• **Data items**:
***
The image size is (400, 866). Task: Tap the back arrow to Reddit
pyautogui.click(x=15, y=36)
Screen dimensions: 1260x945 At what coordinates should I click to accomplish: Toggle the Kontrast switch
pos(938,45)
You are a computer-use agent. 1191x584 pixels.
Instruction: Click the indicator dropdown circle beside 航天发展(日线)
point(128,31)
***
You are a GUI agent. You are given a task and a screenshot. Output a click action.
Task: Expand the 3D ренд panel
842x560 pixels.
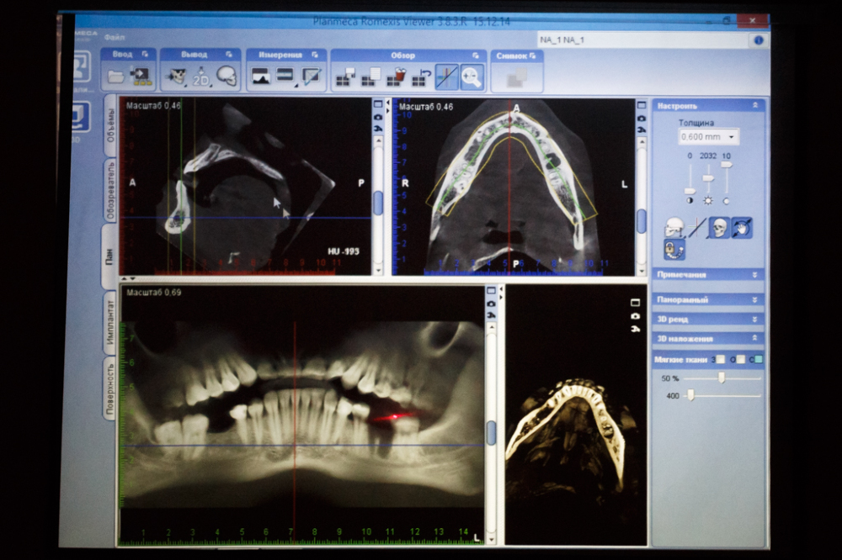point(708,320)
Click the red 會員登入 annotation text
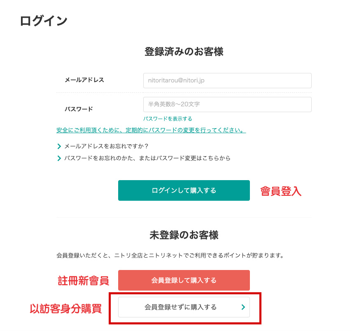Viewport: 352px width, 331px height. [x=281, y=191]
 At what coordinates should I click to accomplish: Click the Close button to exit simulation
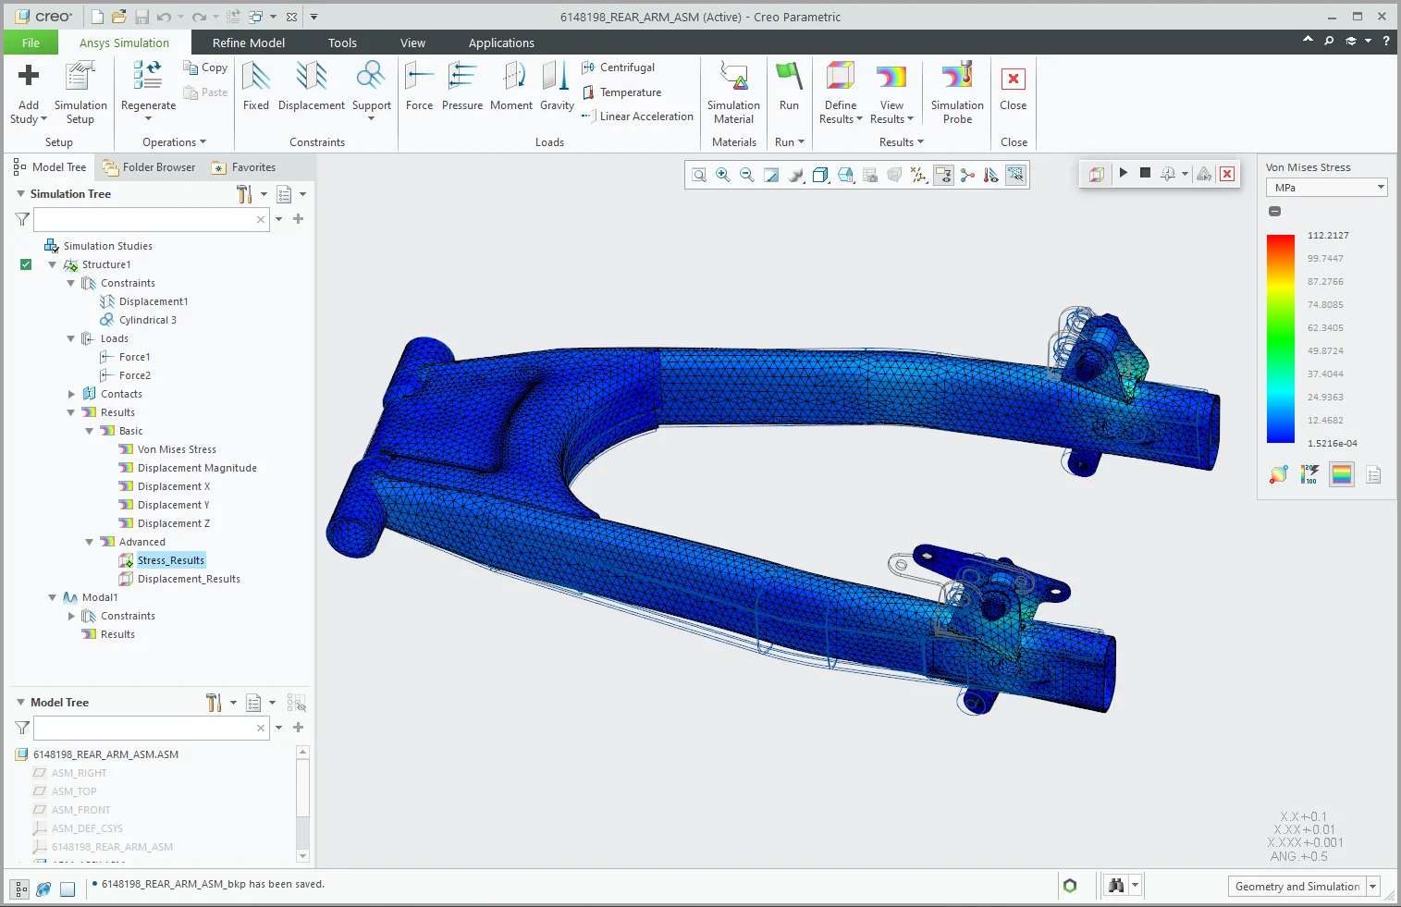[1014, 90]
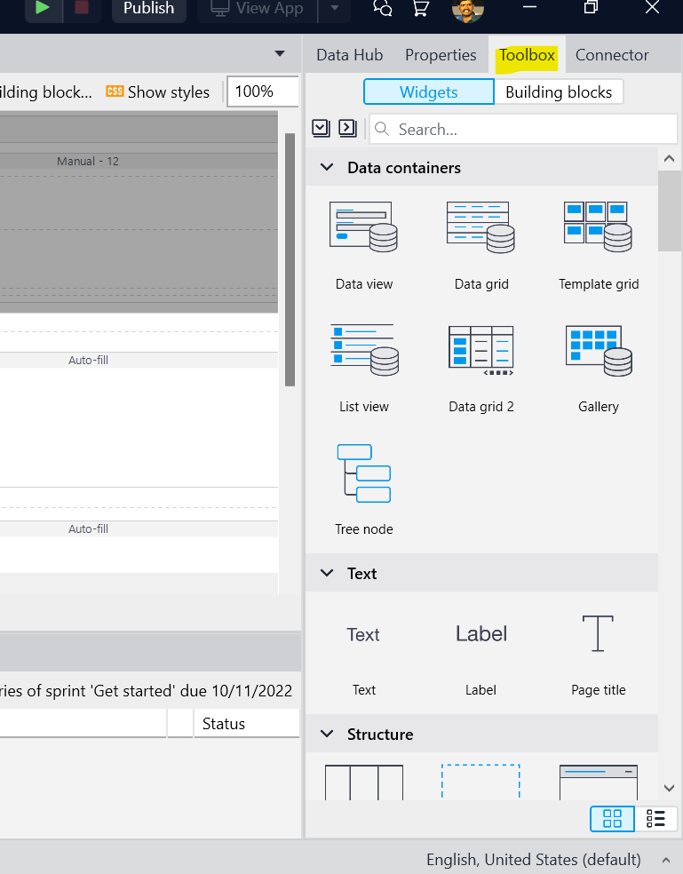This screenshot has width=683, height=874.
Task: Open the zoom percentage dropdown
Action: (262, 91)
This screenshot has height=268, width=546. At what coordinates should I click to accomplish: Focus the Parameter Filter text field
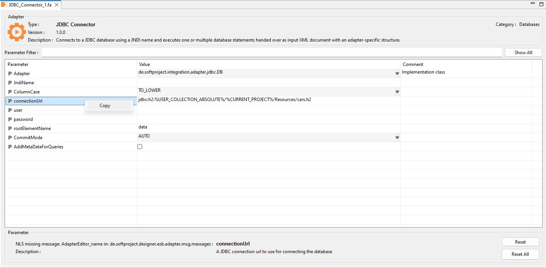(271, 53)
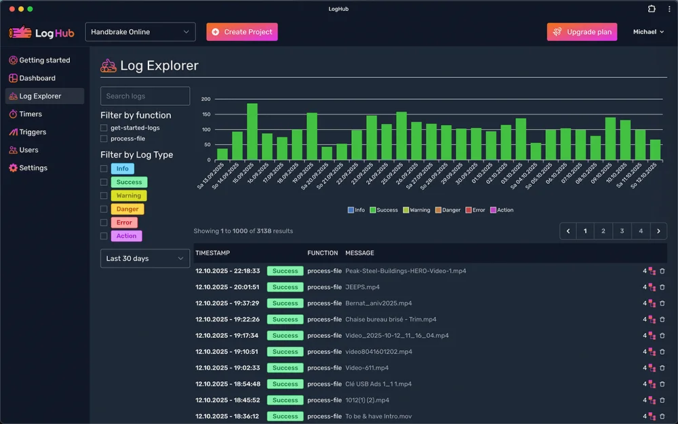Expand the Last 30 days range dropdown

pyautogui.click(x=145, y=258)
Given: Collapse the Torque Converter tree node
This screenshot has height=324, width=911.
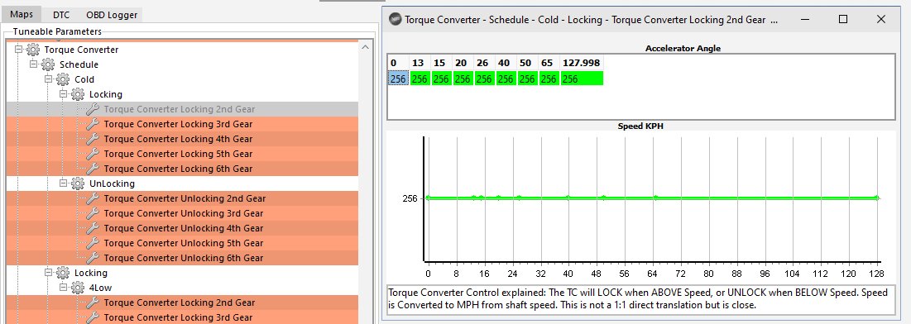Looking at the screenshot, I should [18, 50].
***
• **WORK TO COMPLETE**: Lines with "agent" in them are what the answer must contain; copy each from the records above.

• **ANSWER TO THE EXERCISE**:
You are a computer-use agent. 1191x584 pixels.
You are a GUI agent. You are given a task and a screenshot. Output a click action.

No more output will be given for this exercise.